Exercise objective: Scan the records below, and wherever a line has the word "height", pull it out.

Supplied data:
********************
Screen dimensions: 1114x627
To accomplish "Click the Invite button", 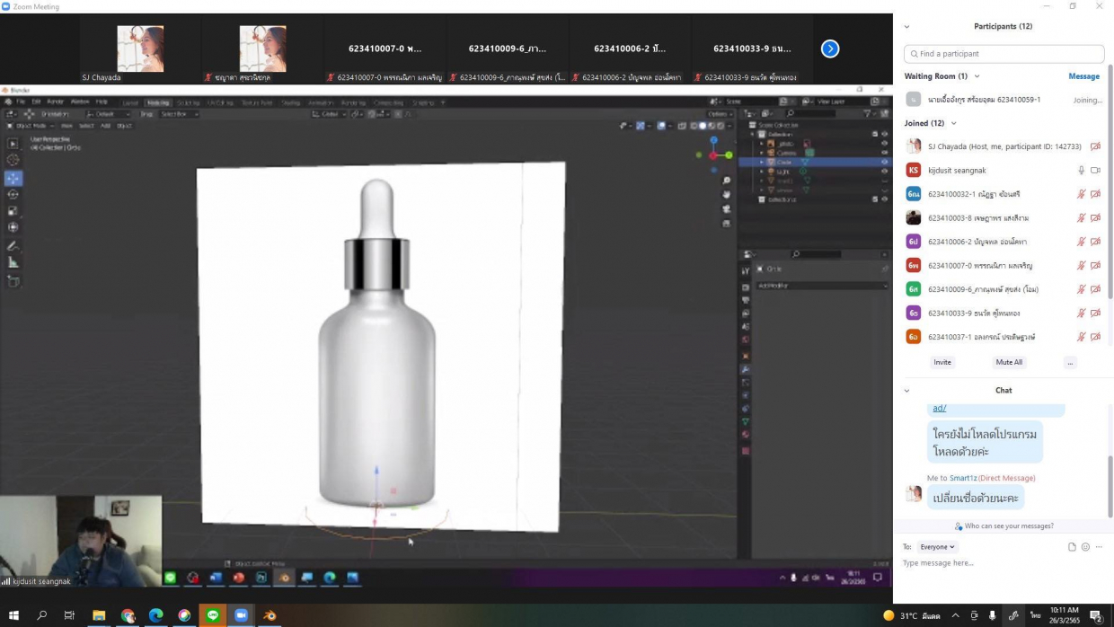I will pos(942,362).
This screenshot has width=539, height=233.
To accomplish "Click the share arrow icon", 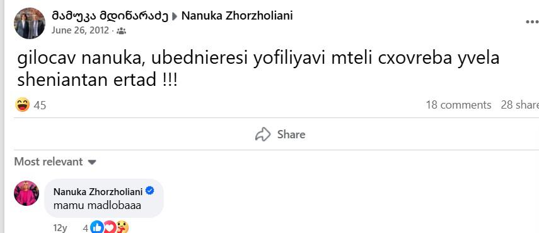I will pos(263,134).
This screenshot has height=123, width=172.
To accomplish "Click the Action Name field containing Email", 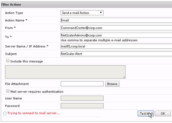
********************
The completed task:
This screenshot has width=539, height=233.
This screenshot has height=123, width=172.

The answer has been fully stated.